If you want to have your say, then it’s important you make a plan for polling day. Taking some time now to find out where you need to go, what time you will vote and how you will get there could make all the difference on the day.
Here are some things to keep in mind when you plan your vote:
Find out where your polling station is
The location of your polling station depends on your address. It’s important you know exactly where you are going on polling day.
Your polling card
A polling card will be delivered to your address before Friday. You do not need a polling card to vote. The purpose of the polling card is simply to give you information on when and where to vote.
The address of your polling station will be printed on the card.
I haven’t received a polling card
If you haven’t received a polling card, but you’re not sure where to go on Friday to vote, you can fill in your details at checktheregister.ie or ring your local authority to find out the address of your polling station. You can find a list of local authorities here.

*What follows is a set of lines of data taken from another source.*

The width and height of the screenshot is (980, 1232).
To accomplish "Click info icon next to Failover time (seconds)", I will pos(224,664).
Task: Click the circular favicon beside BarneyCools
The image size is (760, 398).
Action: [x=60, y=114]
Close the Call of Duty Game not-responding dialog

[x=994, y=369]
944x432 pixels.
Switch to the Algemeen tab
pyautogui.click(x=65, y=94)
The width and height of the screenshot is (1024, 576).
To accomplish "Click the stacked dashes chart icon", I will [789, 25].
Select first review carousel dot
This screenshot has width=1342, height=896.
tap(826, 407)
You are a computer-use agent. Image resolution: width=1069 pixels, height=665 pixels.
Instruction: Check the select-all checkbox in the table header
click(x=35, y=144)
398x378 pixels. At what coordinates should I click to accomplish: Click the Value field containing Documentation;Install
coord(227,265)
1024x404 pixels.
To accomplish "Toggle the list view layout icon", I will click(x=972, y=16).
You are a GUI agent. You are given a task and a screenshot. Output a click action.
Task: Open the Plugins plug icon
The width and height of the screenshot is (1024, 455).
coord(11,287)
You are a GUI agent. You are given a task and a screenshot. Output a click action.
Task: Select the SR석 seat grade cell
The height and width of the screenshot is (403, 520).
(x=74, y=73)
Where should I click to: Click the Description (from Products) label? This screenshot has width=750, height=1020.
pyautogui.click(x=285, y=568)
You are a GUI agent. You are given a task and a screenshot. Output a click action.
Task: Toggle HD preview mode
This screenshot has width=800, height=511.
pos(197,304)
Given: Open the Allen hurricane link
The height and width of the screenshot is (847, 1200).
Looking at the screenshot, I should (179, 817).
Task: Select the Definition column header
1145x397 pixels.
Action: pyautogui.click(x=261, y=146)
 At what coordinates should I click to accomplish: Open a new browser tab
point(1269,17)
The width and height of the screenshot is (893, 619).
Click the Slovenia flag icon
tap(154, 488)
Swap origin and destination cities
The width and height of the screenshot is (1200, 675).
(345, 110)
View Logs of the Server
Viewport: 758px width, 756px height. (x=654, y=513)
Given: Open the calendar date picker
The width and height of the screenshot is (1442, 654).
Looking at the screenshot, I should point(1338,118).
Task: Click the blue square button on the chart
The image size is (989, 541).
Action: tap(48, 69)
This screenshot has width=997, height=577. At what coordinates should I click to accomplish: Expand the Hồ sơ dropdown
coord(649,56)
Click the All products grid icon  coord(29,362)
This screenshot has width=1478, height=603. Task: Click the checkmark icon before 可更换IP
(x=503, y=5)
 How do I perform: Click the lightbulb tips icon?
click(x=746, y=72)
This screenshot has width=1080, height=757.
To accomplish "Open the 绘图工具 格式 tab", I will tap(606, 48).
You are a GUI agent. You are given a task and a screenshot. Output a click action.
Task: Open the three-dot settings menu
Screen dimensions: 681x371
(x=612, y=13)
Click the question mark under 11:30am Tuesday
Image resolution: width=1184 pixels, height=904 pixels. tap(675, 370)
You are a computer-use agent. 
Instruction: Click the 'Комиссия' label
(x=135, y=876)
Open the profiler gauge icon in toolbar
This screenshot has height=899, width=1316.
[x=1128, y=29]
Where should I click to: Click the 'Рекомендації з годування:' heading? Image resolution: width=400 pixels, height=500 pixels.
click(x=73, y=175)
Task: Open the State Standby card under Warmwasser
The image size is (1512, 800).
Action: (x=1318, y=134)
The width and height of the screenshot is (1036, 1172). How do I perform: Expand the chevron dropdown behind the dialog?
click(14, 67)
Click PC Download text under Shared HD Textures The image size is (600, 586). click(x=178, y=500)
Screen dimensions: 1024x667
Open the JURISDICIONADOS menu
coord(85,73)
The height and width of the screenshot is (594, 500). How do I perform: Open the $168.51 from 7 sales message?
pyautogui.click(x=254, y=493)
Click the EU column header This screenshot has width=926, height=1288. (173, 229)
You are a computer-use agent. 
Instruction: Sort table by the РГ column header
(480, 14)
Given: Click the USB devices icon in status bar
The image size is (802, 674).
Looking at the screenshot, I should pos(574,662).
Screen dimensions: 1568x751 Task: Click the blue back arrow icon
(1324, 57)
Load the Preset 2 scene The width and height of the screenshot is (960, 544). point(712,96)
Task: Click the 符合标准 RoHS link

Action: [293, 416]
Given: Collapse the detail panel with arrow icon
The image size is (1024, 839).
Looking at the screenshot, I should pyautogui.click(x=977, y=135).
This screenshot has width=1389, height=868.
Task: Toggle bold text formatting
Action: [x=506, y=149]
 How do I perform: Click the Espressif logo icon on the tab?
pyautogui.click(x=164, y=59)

Decide what time you will vote
Polling stations will be open from 7am – 10pm.
Pick a time to go to the polling station, and make sure you plan it around other commitments like work or college, so that you don’t miss out on voting.
Decide how you will get there
Do you have to travel to another county to vote? Can you walk to your polling station? Will you need to use public transport?
Work out now exactly how you will get to your polling station, and what time you will need to leave to get there at the time you decided. If you can’t get to your polling station, you can’t vote, so figure it out in advance.
Bring photo ID with you to the polling station
You will need some form of ID when you go to vote. This can include:
- Driving licence
- Public Services Card
- Employee identity card with a photograph
- Student identity card with a photograph
- A bank, savings or credit union book containing your address
You will need to bring ID even if you received a polling card. If you did not receive a polling card, you can still vote if you bring ID.
Know what to expect
When you arrive at the polling station, you will be handed two ballot papers, one each for the presidential election and the blasphemy referendum.
The presidential ballot
The presidential ballot will list the names and pictures of the candidates. To vote, put a “1” next to the candidate you most want to win. You can either stop there or, if you like, put a “2” next to your second choice, a “3” next to your third choice and so on for as many candidates as you wish.
Do not write anywhere else on the paper or write or draw anything else in the box, or you will spoil your vote, and it might not be counted.
The blasphemy referendum ballot
For the referendum question, you will be asked on the ballot paper whether or not you want to approve “the Thirty-seventh Amendment to the Constitution (Repeal of offence of publication or utterance of blasphemous matter) Bill 2018”.
To cast your vote, simply place an X in the box next to either Yes/Tá or No/Níl. Do not write anywhere else on the paper or write or draw anything else in the box, or you will spoil your vote, and it might not be counted.
Voting Yes/Tá means you approve the ‘Thirty-seventh Amendment’, which would edit Article 40.6.1.i. of the constitution, removing the requirement that blasphemy be punishable by law.
Voting No/Níl means you do not approve the ‘Thirty-seventh Amendment’, and Article 40.6.1.i. will remain in the constitution unchanged.
This is what the ballot paper for the blasphemy referendum will look like:
Source: Referendum Commission (refcom.ie)
Remove or cover up any campaign jumpers, t-shirts or badges
No campaign material is allowed within 50 metres of a polling station. This means that you are not allowed to wear any jumpers, badges or other material that show support for any of the candidates or either side in the referendum.
When you go to the polling station, remove your badges and jumpers, or cover them up so that they can’t be seen. If you are wearing any of these materials, you will be asked to remove them or cover them before you can vote.
You can put them back on when you leave so long as you are 50 metres away from the polling station.